In COVID-19 pneumonia, respiratory function losses, which progress with loss of diffusion (DLCO), can be detected even 6 months after discharge from the service (18,19). Despite these understandings of the long-term effects of COVID-19 on lung function, there is a lack of analysis of risk factors for long-term effects. Risk factors for long-term losses in respiratory function parameters, especially DLCO, have been investigated in a limited number of studies in hospitalized patients due to
COVID-19 pneumonia. In their study, Zhao et al. (1) found that high D-dimer levels predicted DLCO loss in long-term follow-up. Santus et al. (20) found that D-dimer was the most important parameter predicting impaired DLCO during the service period and 6-week follow-up. A similar result was also found in a meta-analysis evaluating long-term DLCO loss (3).

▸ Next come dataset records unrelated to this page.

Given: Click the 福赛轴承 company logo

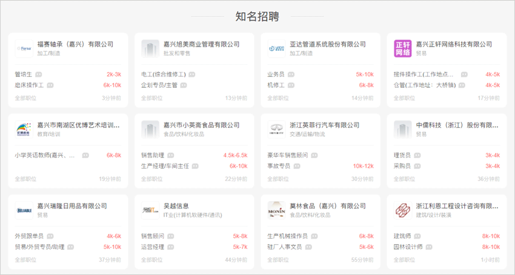Looking at the screenshot, I should (x=24, y=48).
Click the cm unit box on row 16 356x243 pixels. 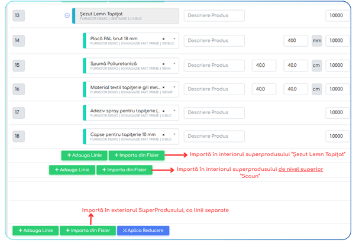(317, 89)
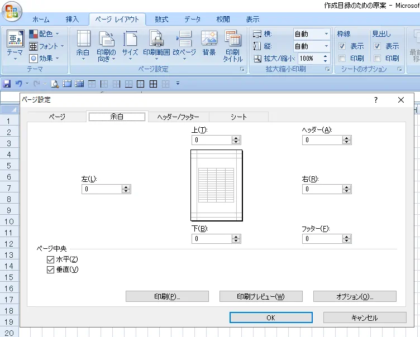Uncheck the 垂直 center vertically checkbox
Screen dimensions: 420x337
51,269
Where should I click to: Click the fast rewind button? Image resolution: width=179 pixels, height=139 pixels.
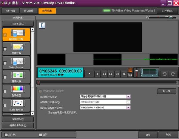(x=104, y=73)
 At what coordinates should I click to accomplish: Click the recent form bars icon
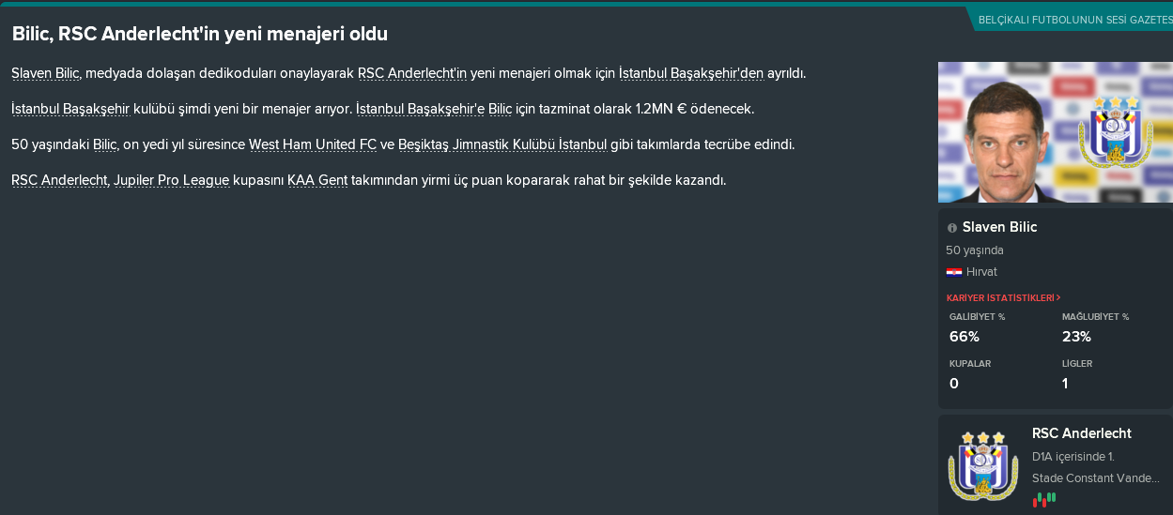(1044, 499)
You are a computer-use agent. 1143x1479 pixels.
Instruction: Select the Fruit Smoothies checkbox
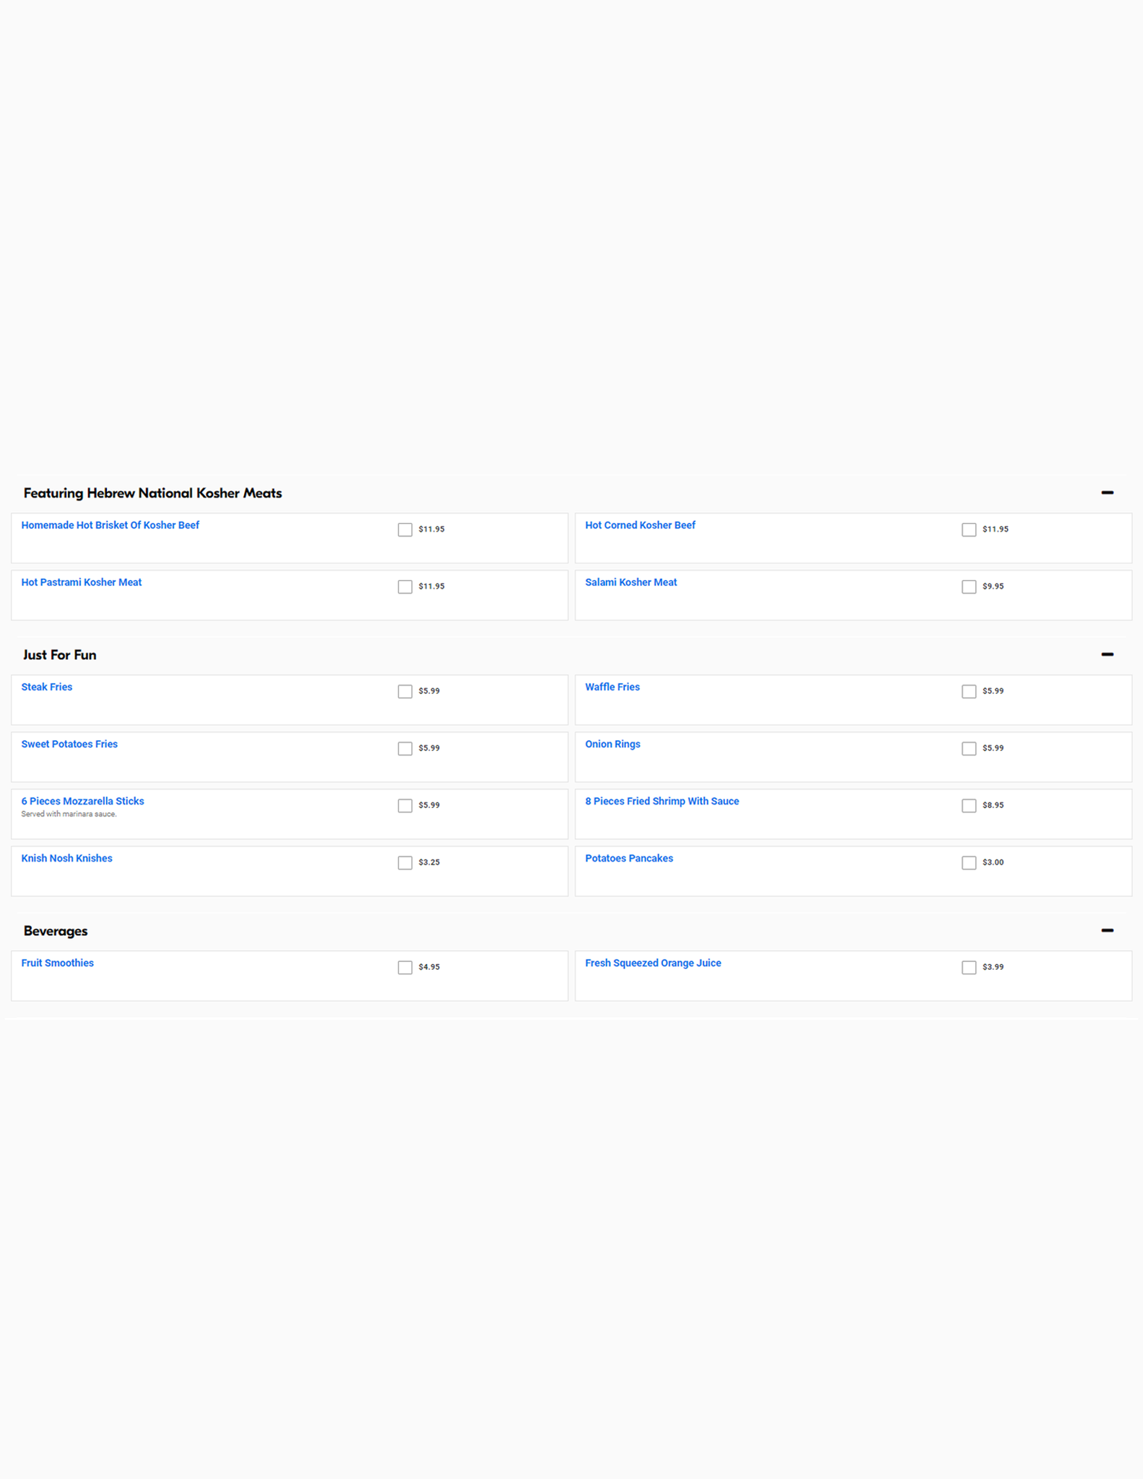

In our study, we found that D-dimer elevation reflects the decrease in DLCO, consistent with the literature. Moreover, it reflected not only DLCO but also RV and TLC reductions. High D-dimer and procalcitonin values in COVID-19 pneumonia maintain their importance in this respect in long-term follow-up as well as in the acute period in patient follow-up in the service.

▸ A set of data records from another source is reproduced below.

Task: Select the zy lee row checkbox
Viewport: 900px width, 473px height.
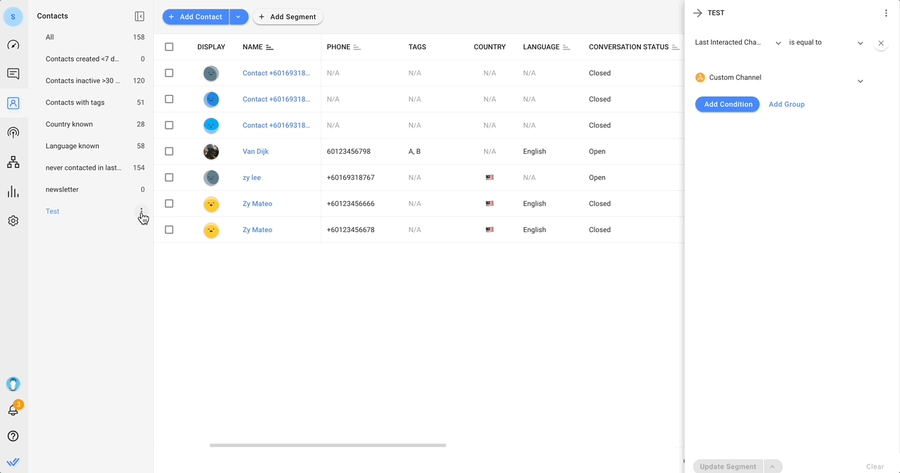Action: (x=169, y=178)
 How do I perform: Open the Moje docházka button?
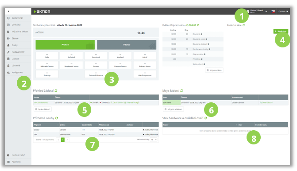[x=214, y=70]
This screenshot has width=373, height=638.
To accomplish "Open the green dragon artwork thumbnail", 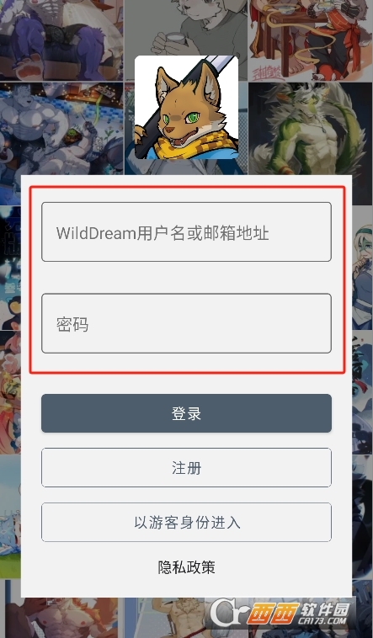I will (x=311, y=129).
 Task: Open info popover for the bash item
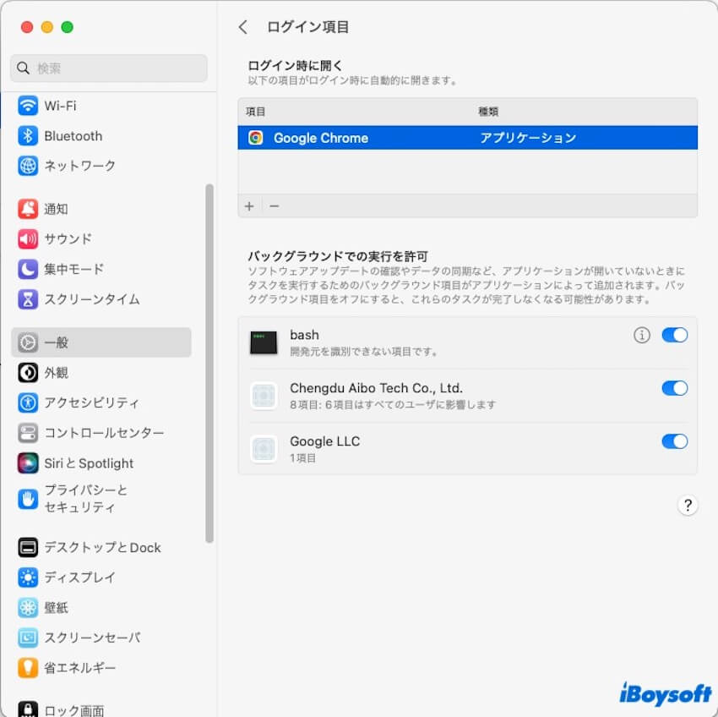(642, 335)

Bursac et al. (21) found a significant relationship between the initial CRP elevation and the decrease in DLCO in long-term follow-up. His extensive research with emphasis on other laboratory parameters is limited. In a study conducted with 60 patients 3-6 months after discharge, it was found that high CRP, high D-dimer, and low lymphocyte values in the acute period predict impaired DLCO (22).

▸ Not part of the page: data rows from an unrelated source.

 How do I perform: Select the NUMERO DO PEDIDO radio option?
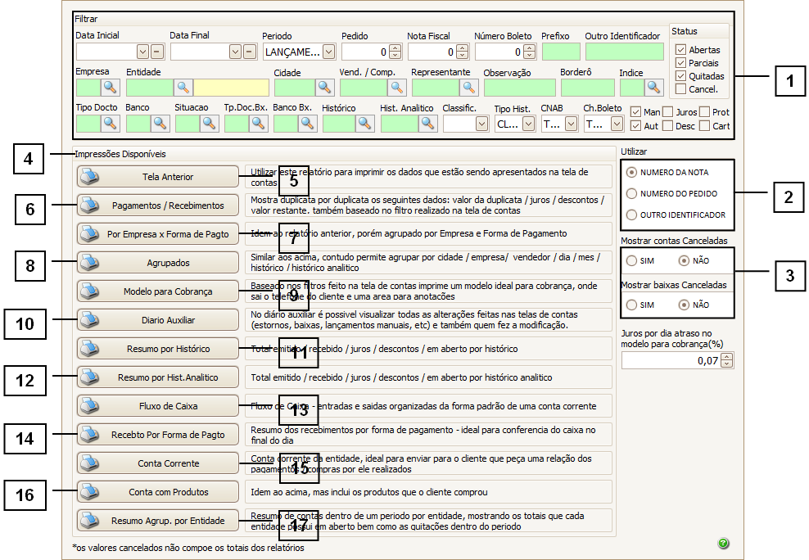[x=631, y=193]
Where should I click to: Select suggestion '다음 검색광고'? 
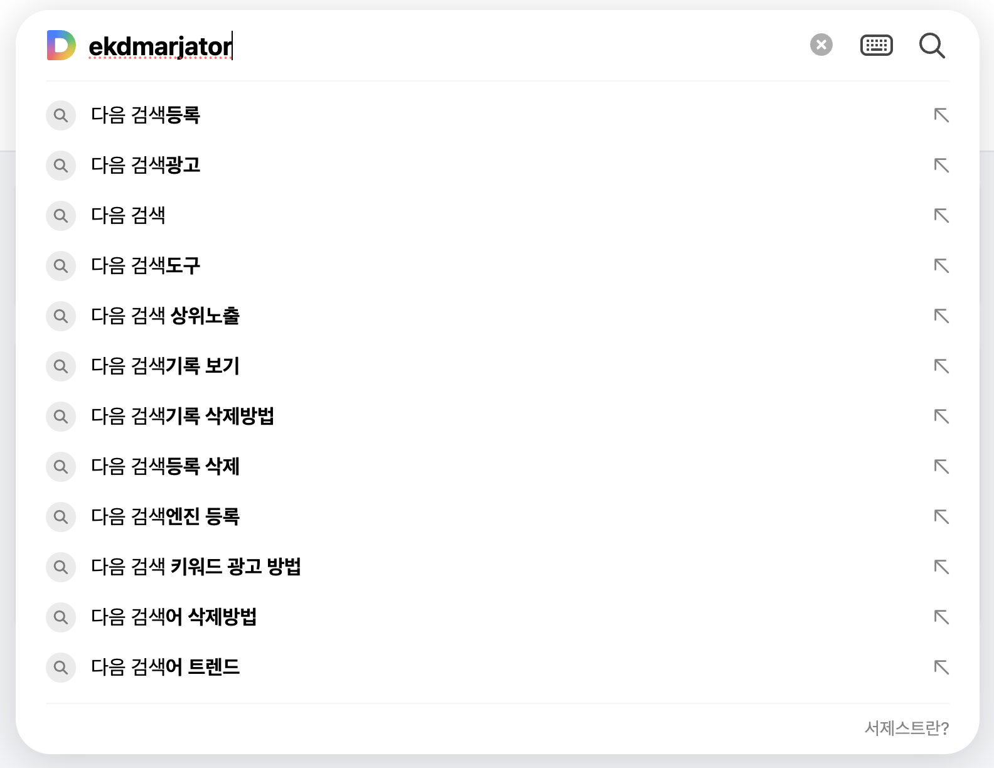coord(146,165)
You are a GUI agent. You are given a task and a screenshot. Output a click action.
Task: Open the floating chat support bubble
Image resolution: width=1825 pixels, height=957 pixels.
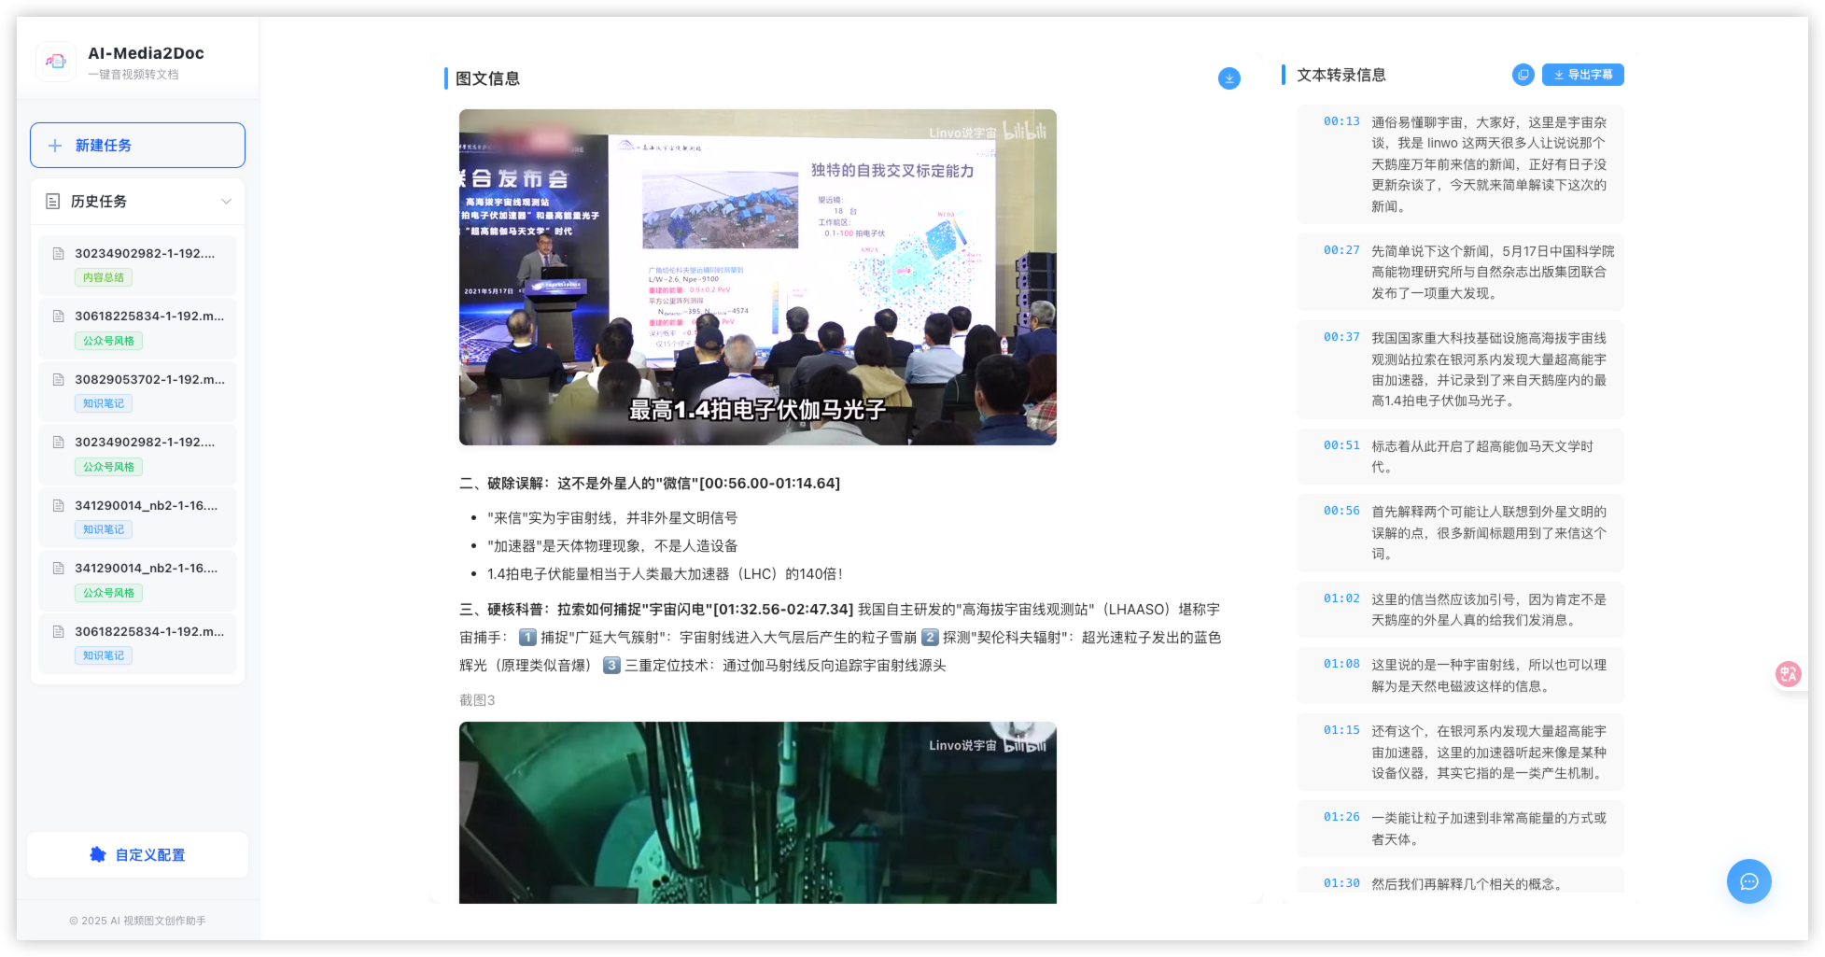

Although our study was different from this study, the maximum CRP, minimum lymphocyte, platelet and ferritin values in the acute period did not reflect the long-term effects of pulmonary function, generally consistent with the literature. However, we also found that the maximum procalcitonin level was also significant in predicting DLCO, TLC and RV losses in long-term follow-up. Regarding other respiratory functions, laboratory findings do not reflect long-term pulmonary functional involvement, again in line with the literature. However, as it was emphasized at the beginning of the article, our results are remarkable since DLCO is the most important parameter with the highest loss. More studies are needed to be presented for discussion regarding these parameters.
Study Limitations
Our study has some limitations. First of all, the low number of patients evaluated is among these limitations. However, the exclusion of chronic lung diseases and other comorbid conditions in which respiratory functions are affected and the inclusion of patients with all available data are strengths in terms of both the long-term effects of the disease and its evaluation with laboratory findings. As far as we know, there is no research on risk factors for the pulmonary effects of the disease longer than 6 months in our country. Our research can shed light on long-term follow-up strategies with laboratory findings and different parameters.
Conclusion
It may be important to follow-up patients with high D-dimer and procalcitonin levels in COVID-19 pneumonia, not only in the acute period but also in the long-term, especially in terms of respiratory functions. In patients with COVID-19 pneumonia, the elevation of these parameters during the acute infection period may predict the decrease in DLCO (% pred), TLC (% pred), and RV (% pred) parameters after 6-12 months later. While respiratory function loss is observed even in cases evaluated for up to 1 year, longer follow-up is required, especially in patients with COVID-pneumonia who are hospitalized and followed up.